Just a quick update on this blog post on visualizing the electric field of a multipole arrangement of electric charges to visualize the electric field of a capacitor (two oppositely-charged plates, separated by a distance $d$). The code, which uses Matplotlib's streamplot function to visualize the electric field from the plates, modelled as rows of discrete point charges, is below.

The electric field of a capacitor (plates separated by $d=2$): The electric field of a capacitor

import sys
import numpy as np
import matplotlib.pyplot as plt
from matplotlib.patches import Circle

WIDTH, HEIGHT, DPI = 700, 700, 100

def E(q, r0, x, y):
    """Return the electric field vector E=(Ex,Ey) due to charge q at r0."""
    den = ((x-r0[0])**2 + (y-r0[1])**2)**1.5
    return q * (x - r0[0]) / den, q * (y - r0[1]) / den

# Grid of x, y points
nx, ny = 128, 128
x = np.linspace(-5, 5, nx)
y = np.linspace(-5, 5, ny)
X, Y = np.meshgrid(x, y)

# Create a capacitor, represented by two rows of nq opposite charges separated
# by distance d. If d is very small (e.g. 0.1), this looks like a polarized
# disc.
nq, d = 20, 2
charges = []
for i in range(nq):
    charges.append((1, (i/(nq-1)*2-1, -d/2)))
    charges.append((-1, (i/(nq-1)*2-1, d/2)))

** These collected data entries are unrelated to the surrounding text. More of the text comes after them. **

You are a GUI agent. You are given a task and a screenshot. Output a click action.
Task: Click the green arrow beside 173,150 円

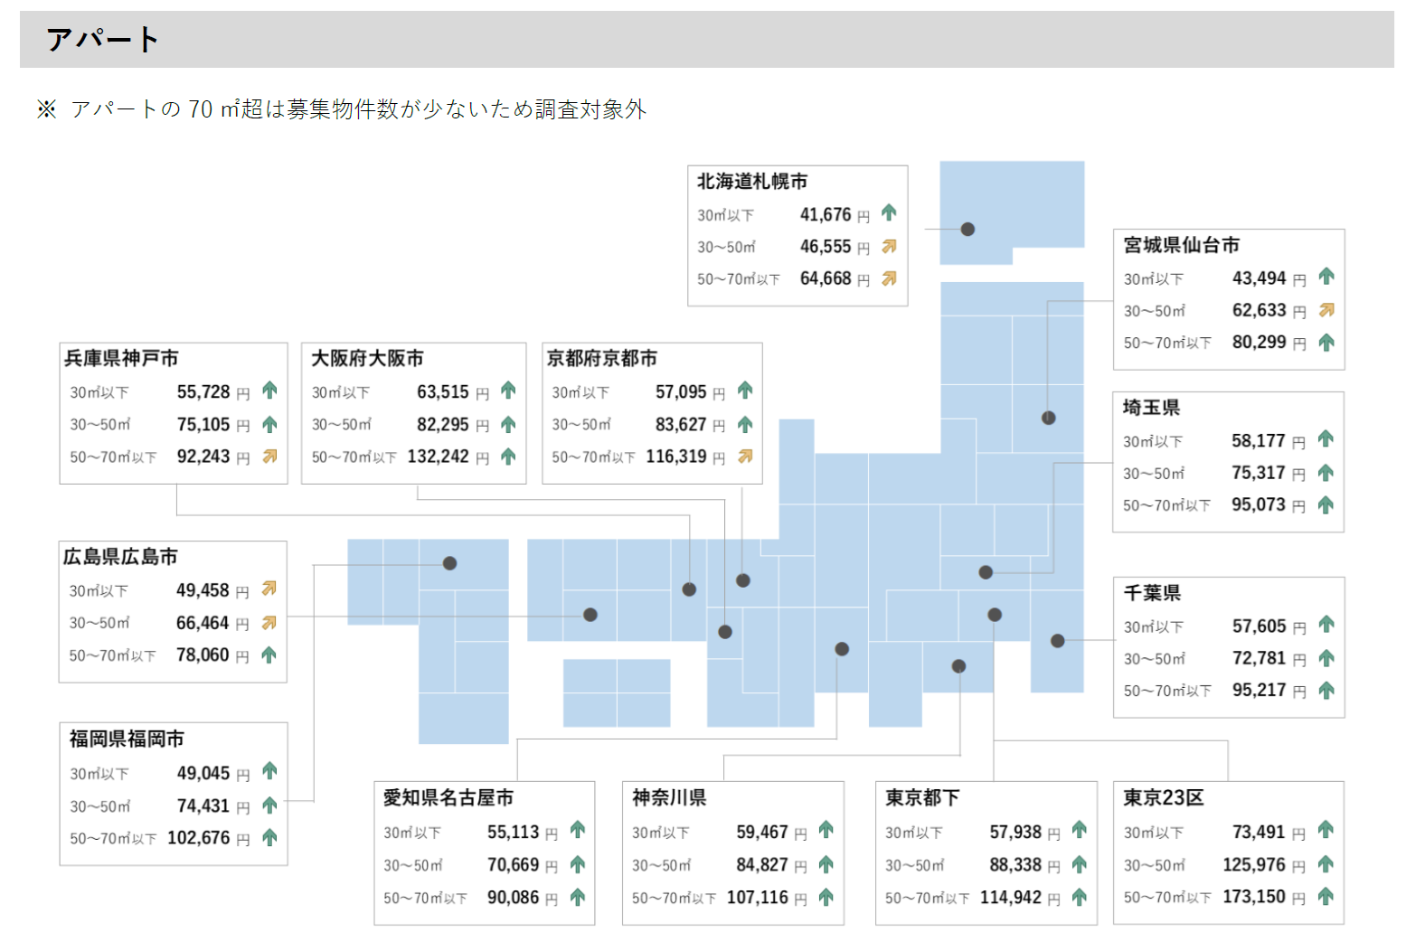click(1326, 896)
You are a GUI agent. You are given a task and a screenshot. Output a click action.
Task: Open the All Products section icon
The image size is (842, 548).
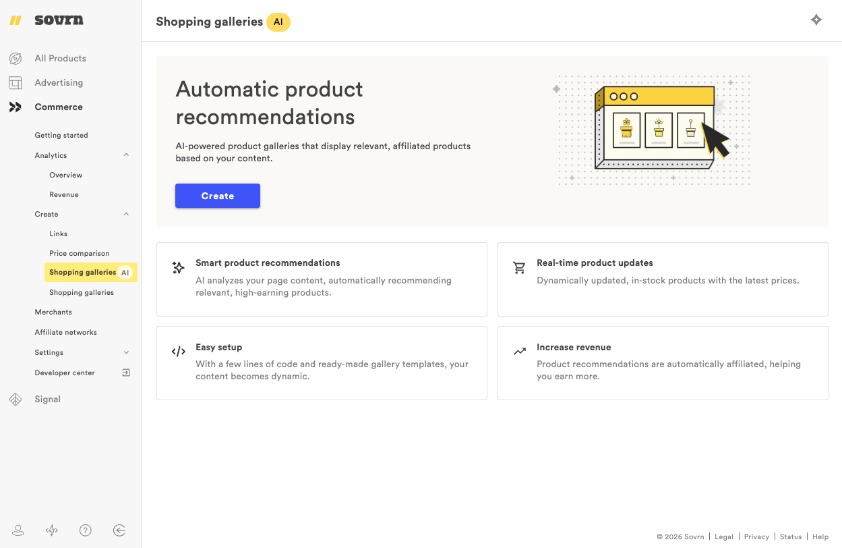pyautogui.click(x=16, y=58)
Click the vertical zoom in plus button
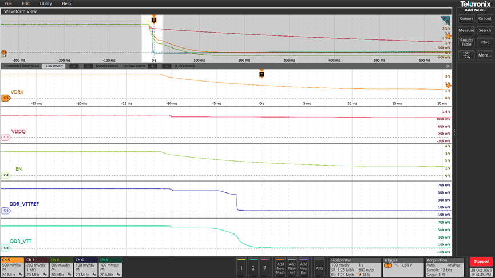 152,66
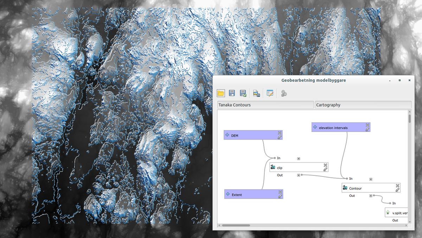The image size is (422, 238).
Task: Expand the In inputs of Contour
Action: [x=371, y=179]
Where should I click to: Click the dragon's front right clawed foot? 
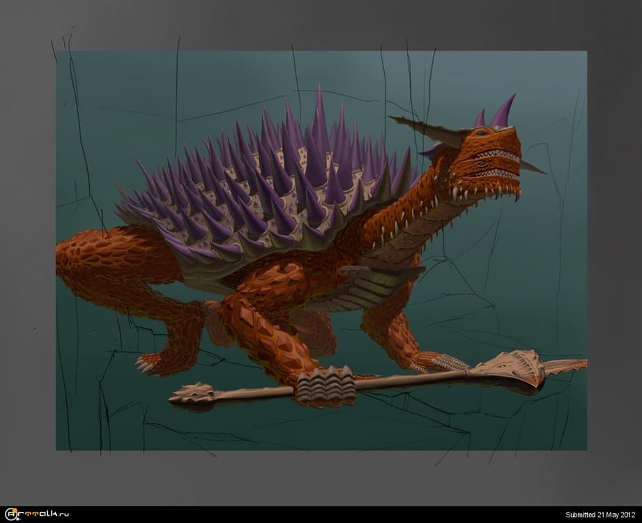[441, 362]
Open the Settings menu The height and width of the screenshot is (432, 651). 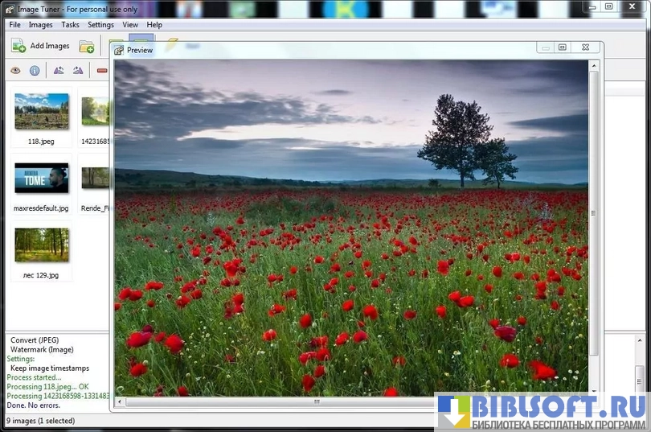[101, 25]
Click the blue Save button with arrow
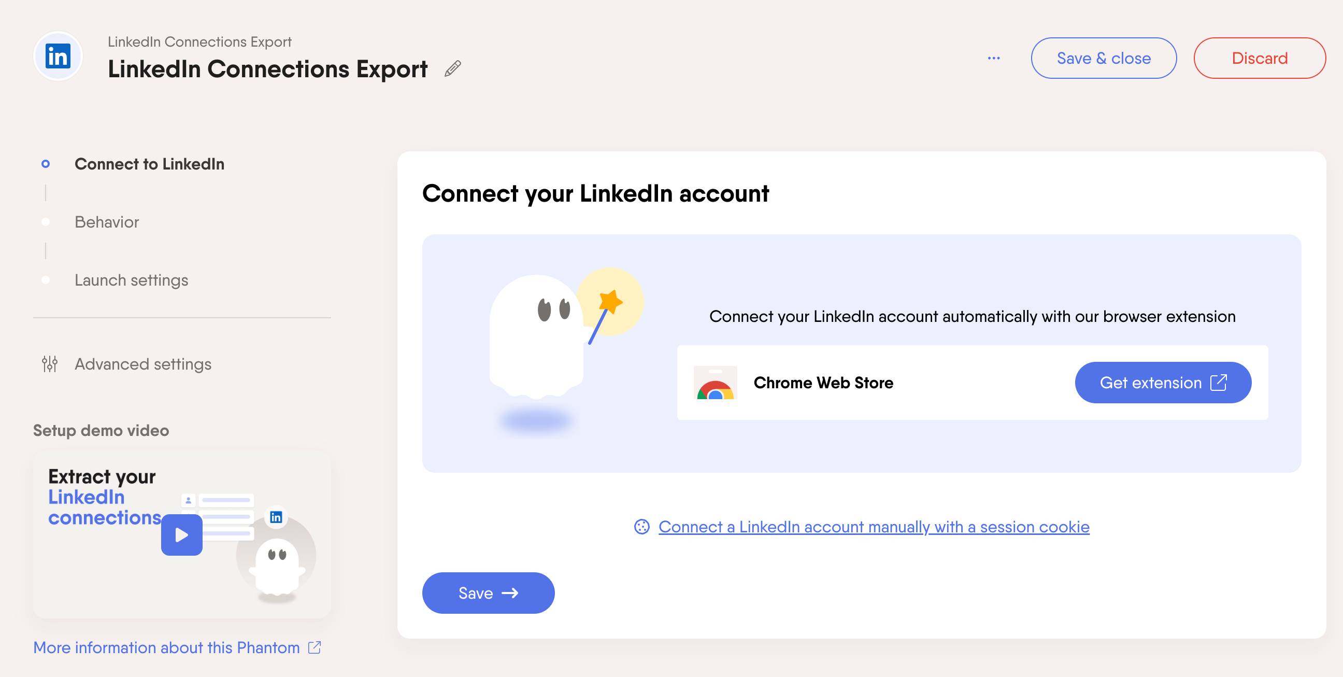Image resolution: width=1343 pixels, height=677 pixels. click(488, 593)
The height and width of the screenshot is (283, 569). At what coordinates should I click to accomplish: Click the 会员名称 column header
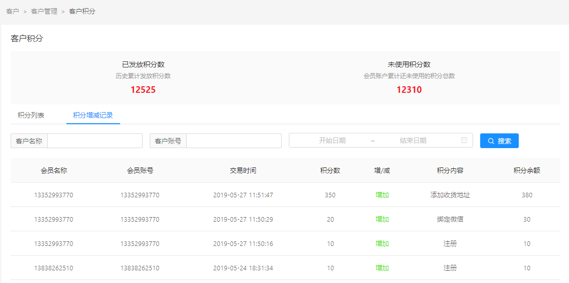coord(54,170)
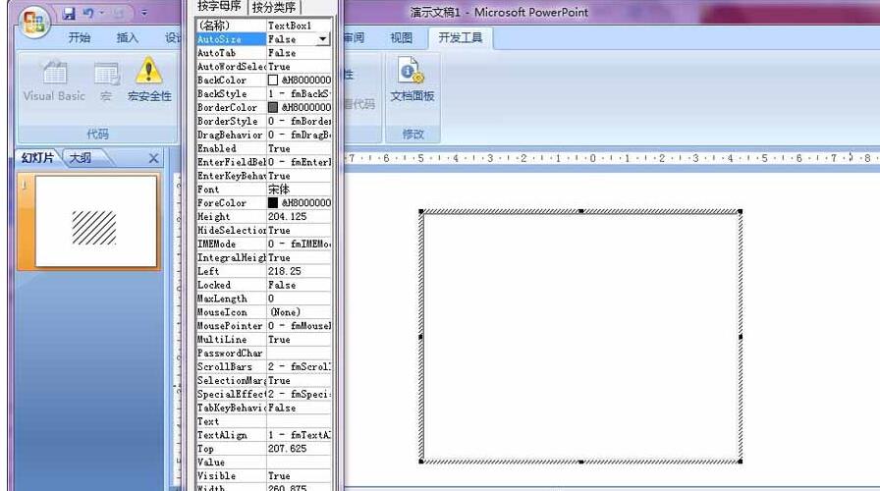880x491 pixels.
Task: Click the Height value field 204.125
Action: (300, 217)
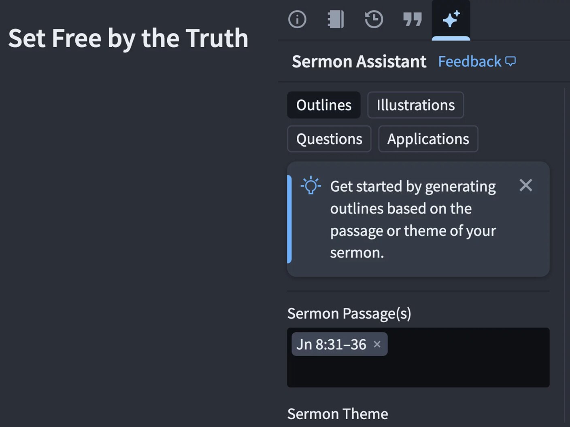
Task: Select the Outlines tab
Action: pyautogui.click(x=324, y=105)
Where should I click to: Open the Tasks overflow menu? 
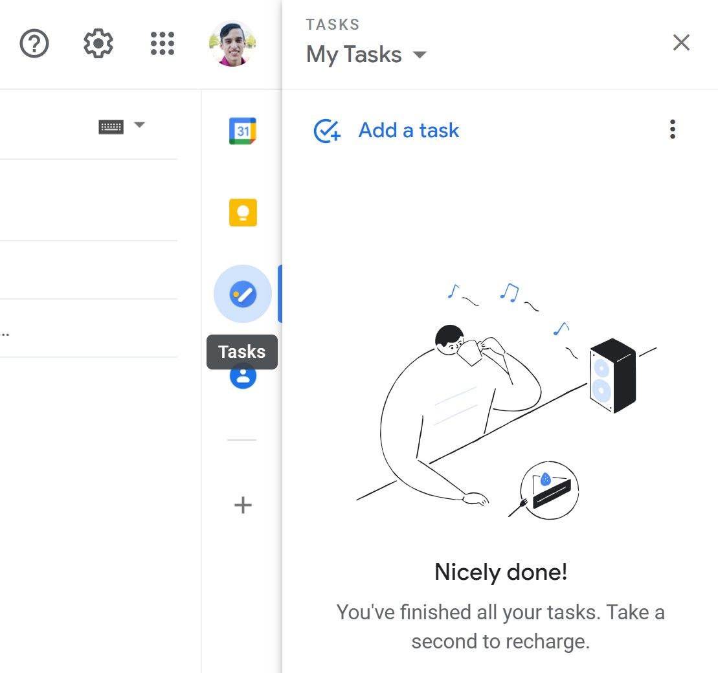pos(672,129)
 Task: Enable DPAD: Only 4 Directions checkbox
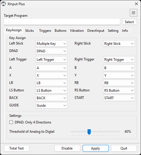(x=11, y=122)
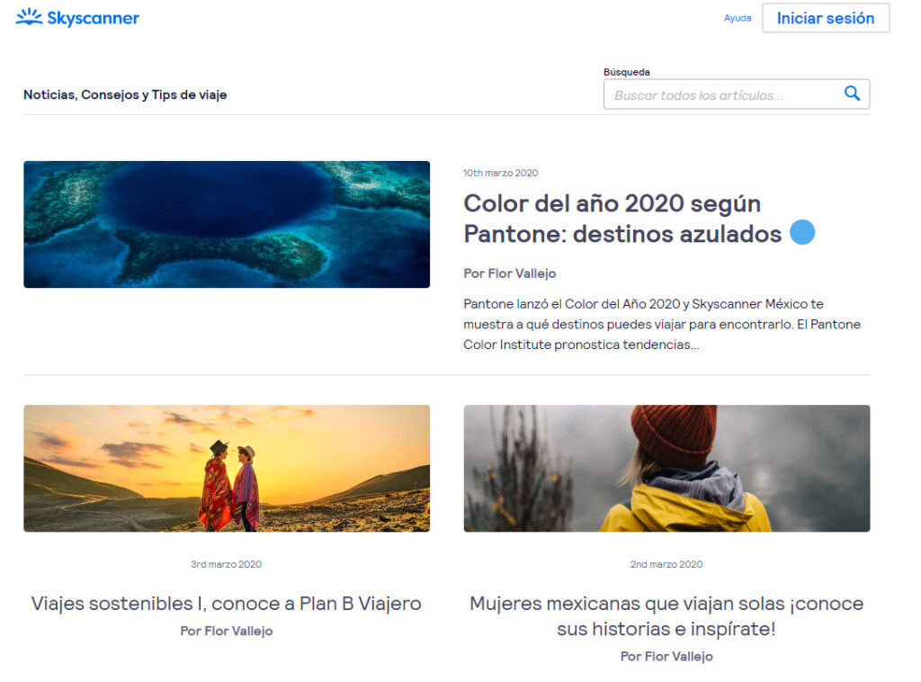Click the Pantone article excerpt text
This screenshot has height=682, width=921.
coord(662,324)
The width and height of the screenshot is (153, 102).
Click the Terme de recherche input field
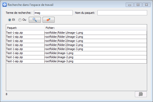tap(53, 13)
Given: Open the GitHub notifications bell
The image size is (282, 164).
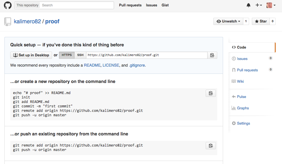Looking at the screenshot, I should [x=248, y=5].
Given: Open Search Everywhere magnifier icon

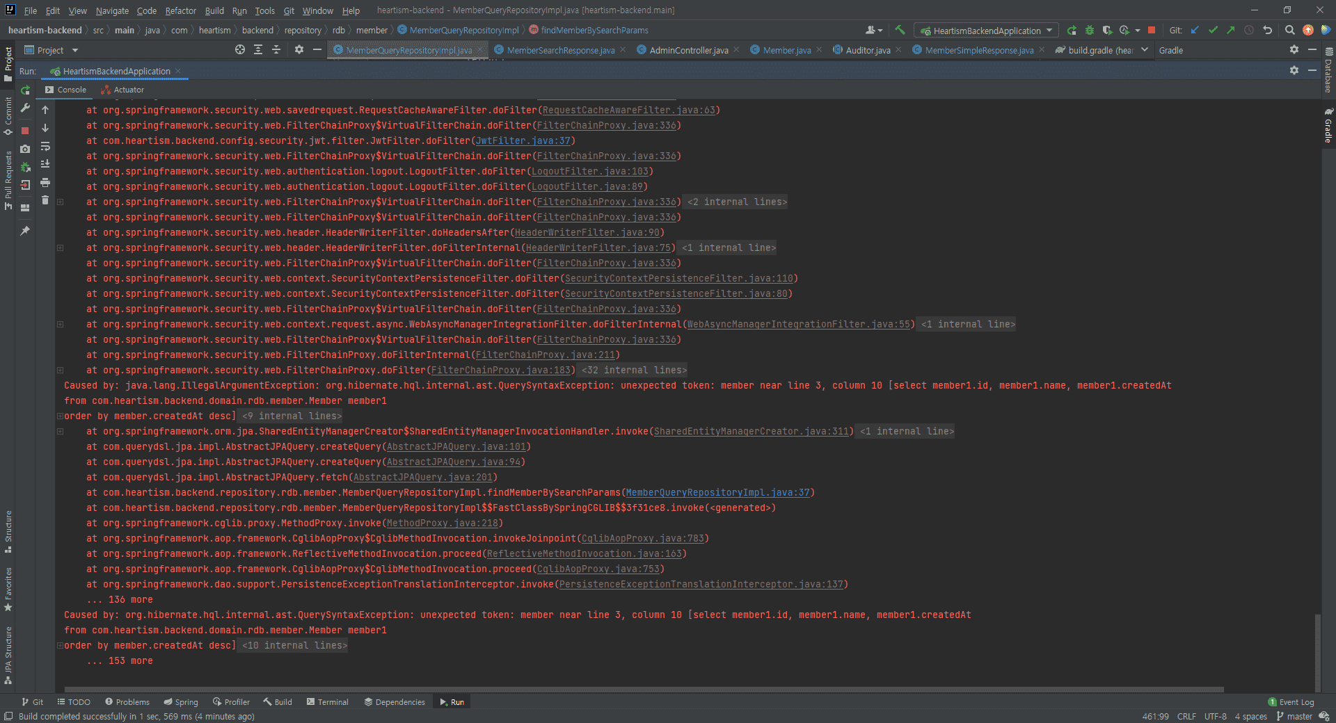Looking at the screenshot, I should tap(1289, 30).
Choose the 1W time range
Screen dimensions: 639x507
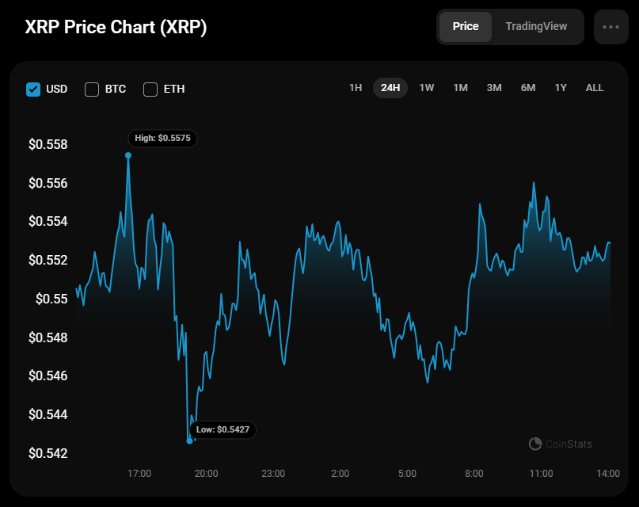[427, 88]
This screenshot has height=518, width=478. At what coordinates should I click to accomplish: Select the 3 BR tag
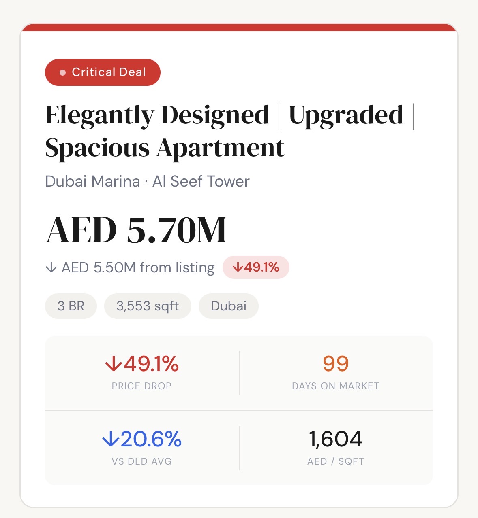point(71,306)
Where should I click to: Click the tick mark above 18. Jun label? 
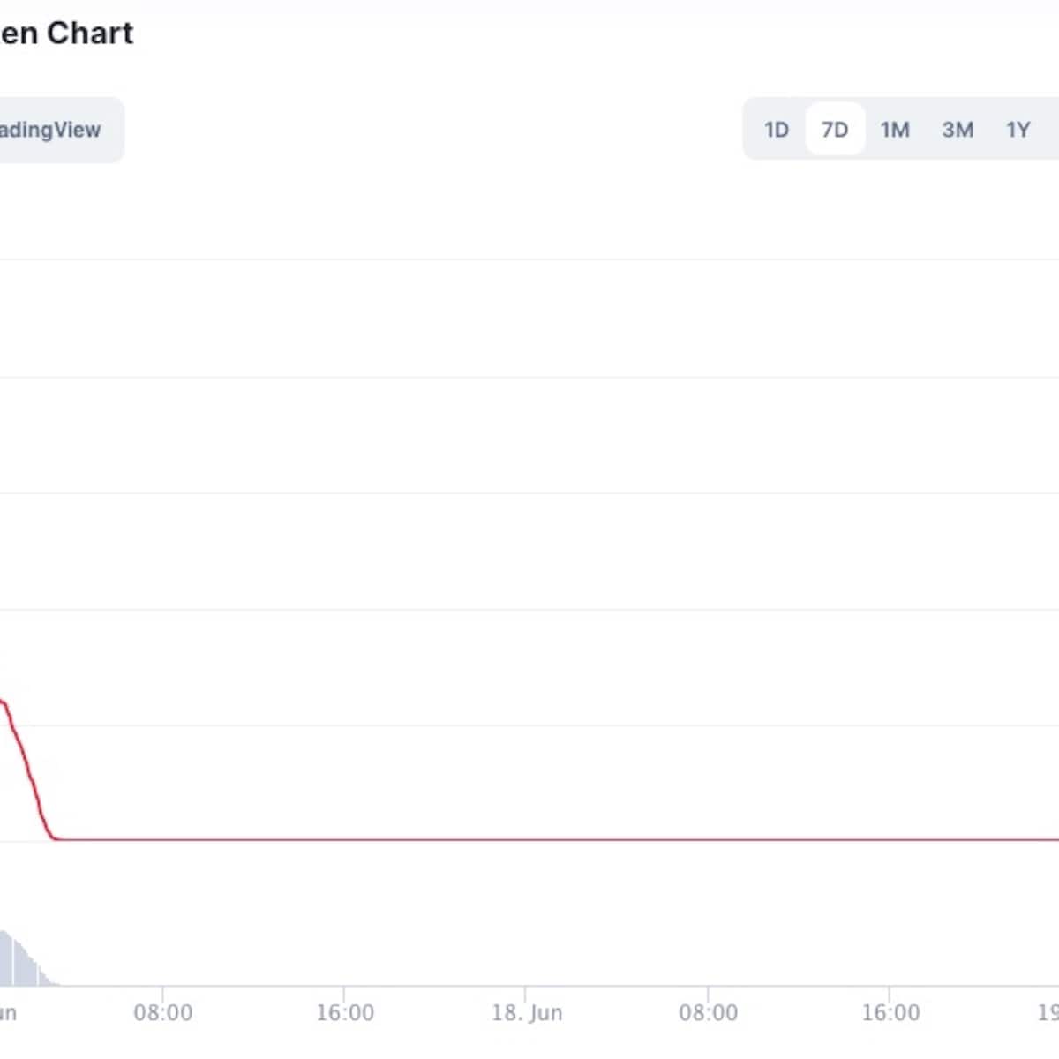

# Electric field vector, E=(Ex, Ey), as separate components
Ex, Ey = np.zeros((ny, nx)), np.zeros((ny, nx))
for charge in charges:
    ex, ey = E(*charge, x=X, y=Y)
    Ex += ex
    Ey += ey

fig = plt.figure(figsize=(WIDTH/DPI, HEIGHT/DPI), facecolor='k')
ax = fig.add_subplot(facecolor='k')
fig.subplots_adjust(left=0, right=1, bottom=0, top=1)

# Plot the streamlines with an appropriate colormap and arrow style
color = np.log(np.sqrt(Ex**2 + Ey**2))
ax.streamplot(x, y, Ex, Ey, color=color, linewidth=1,,
              density=3, arrowstyle='->')

# Add filled circles for the charges themselves
charge_colors = {True: '#aa0000', False: '#0000aa'}
for q, pos in charges:
    ax.add_artist(Circle(pos, 0.05, color=charge_colors[q>0], zorder=10))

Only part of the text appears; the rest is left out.